EXERCISE DESCRIPTION: Print the records exactly. Every mark must remain.

▼

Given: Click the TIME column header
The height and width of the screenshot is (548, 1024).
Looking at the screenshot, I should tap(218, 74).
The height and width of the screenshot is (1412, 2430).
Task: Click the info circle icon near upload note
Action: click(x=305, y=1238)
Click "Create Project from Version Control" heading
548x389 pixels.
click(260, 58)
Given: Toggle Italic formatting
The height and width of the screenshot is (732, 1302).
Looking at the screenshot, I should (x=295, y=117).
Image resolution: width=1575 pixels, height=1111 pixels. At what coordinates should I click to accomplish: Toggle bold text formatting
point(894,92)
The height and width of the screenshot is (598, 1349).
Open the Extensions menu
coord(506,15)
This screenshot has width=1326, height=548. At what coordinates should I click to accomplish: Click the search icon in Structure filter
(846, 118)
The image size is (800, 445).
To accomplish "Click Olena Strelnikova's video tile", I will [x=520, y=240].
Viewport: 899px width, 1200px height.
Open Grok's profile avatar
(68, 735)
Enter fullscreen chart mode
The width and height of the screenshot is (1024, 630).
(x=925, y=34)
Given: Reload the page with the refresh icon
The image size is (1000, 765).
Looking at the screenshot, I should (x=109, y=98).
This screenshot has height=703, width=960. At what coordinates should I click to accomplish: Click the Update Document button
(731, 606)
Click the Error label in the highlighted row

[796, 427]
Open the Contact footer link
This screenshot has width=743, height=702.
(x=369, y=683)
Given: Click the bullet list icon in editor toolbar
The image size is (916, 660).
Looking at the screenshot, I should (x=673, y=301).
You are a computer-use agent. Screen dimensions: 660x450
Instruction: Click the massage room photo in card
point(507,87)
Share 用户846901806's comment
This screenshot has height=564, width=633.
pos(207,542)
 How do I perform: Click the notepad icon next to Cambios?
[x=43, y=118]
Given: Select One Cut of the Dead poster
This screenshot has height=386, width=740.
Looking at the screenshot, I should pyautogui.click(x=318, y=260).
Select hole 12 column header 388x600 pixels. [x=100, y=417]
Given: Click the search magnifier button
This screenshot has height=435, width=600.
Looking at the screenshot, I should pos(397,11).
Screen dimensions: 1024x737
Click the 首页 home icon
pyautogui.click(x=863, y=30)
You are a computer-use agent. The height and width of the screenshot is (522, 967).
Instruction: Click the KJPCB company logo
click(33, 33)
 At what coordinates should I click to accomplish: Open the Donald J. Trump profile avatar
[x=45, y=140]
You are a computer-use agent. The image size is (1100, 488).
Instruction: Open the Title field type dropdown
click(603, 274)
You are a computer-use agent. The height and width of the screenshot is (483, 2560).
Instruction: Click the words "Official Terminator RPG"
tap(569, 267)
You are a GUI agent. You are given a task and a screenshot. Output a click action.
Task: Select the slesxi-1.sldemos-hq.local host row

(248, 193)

▲

RESPONSE BOX:
Given: Click the TIME column header
The height and width of the screenshot is (548, 1024).
Looking at the screenshot, I should tap(218, 74).
The height and width of the screenshot is (1412, 2430).
Task: Click the info circle icon near upload note
Action: click(x=305, y=1238)
Click "Create Project from Version Control" heading
548x389 pixels.
click(260, 58)
Given: Toggle Italic formatting
The height and width of the screenshot is (732, 1302).
Looking at the screenshot, I should (x=295, y=117).
Image resolution: width=1575 pixels, height=1111 pixels. At what coordinates should I click to accomplish: Toggle bold text formatting
point(894,92)
The height and width of the screenshot is (598, 1349).
Open the Extensions menu
coord(506,15)
This screenshot has width=1326, height=548. At what coordinates should I click to accomplish: Click the search icon in Structure filter
(846, 118)
The image size is (800, 445).
To accomplish "Click Olena Strelnikova's video tile", I will [x=520, y=240].
Viewport: 899px width, 1200px height.
Open Grok's profile avatar
(68, 735)
Enter fullscreen chart mode
The width and height of the screenshot is (1024, 630).
(x=925, y=34)
Given: Reload the page with the refresh icon
The image size is (1000, 765).
Looking at the screenshot, I should (x=109, y=98).
This screenshot has height=703, width=960. At what coordinates should I click to accomplish: Click the Update Document button
(731, 606)
Click the Error label in the highlighted row

[796, 427]
Open the Contact footer link
This screenshot has width=743, height=702.
(x=369, y=683)
Given: Click the bullet list icon in editor toolbar
The image size is (916, 660).
Looking at the screenshot, I should (x=673, y=301).
You are a computer-use agent. Screen dimensions: 660x450
Instruction: Click the massage room photo in card
point(507,87)
Share 用户846901806's comment
This screenshot has height=564, width=633.
pos(207,542)
 How do I perform: Click the notepad icon next to Cambios?
[x=43, y=118]
Given: Select One Cut of the Dead poster
This screenshot has height=386, width=740.
Looking at the screenshot, I should pyautogui.click(x=318, y=260).
Select hole 12 column header 388x600 pixels. [x=100, y=417]
Given: Click the search magnifier button
This screenshot has height=435, width=600.
Looking at the screenshot, I should pos(397,11).
Screen dimensions: 1024x737
Click the 首页 home icon
pyautogui.click(x=863, y=30)
You are a computer-use agent. The height and width of the screenshot is (522, 967).
Instruction: Click the KJPCB company logo
click(33, 33)
 At what coordinates should I click to accomplish: Open the Donald J. Trump profile avatar
[x=45, y=140]
You are a computer-use agent. The image size is (1100, 488).
Instruction: Open the Title field type dropdown
click(603, 274)
You are a computer-use agent. The height and width of the screenshot is (483, 2560).
Instruction: Click the words "Official Terminator RPG"
tap(569, 267)
You are a GUI agent. You are given a task and a screenshot. Output a click action.
Task: Select the slesxi-1.sldemos-hq.local host row

(248, 193)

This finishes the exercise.